- Your instructions:
Where the string "Switch" occurs in a line of the data below, that line should be copied.

[Dataset entries]
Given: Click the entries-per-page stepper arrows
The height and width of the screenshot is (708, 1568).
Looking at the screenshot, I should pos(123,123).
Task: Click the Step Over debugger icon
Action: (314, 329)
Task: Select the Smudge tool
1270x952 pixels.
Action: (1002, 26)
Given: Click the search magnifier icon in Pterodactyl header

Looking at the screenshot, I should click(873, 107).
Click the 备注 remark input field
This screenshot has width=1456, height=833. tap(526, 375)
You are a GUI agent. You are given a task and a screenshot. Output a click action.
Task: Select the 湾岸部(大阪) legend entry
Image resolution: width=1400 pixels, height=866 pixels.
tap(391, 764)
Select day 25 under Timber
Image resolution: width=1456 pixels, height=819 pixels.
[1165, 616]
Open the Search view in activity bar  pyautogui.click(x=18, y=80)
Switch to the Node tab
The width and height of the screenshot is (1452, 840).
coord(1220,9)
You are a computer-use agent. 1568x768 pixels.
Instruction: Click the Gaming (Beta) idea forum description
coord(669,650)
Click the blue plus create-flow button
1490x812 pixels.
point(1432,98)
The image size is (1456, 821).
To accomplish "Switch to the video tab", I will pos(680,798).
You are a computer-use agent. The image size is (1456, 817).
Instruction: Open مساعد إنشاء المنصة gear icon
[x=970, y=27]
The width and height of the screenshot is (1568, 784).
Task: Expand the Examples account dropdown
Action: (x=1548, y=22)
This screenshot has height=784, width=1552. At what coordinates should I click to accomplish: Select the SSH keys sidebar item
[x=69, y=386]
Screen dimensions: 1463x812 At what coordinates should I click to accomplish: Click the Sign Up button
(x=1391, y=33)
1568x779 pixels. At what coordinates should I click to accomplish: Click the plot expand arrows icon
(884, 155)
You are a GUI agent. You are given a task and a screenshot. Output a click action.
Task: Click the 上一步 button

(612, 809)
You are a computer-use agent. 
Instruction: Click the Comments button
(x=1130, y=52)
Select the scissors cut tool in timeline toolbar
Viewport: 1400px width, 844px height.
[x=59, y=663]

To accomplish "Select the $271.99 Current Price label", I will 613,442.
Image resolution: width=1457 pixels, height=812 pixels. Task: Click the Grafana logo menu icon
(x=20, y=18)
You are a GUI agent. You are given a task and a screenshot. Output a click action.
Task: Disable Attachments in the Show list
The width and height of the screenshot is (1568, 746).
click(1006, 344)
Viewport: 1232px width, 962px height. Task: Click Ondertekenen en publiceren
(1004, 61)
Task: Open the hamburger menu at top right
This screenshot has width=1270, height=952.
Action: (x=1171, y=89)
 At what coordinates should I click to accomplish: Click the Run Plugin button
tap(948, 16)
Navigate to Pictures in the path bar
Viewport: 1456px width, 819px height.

- Task result:
Switch to the Node tab
To accomplish "Switch to the video tab", I will pos(680,798).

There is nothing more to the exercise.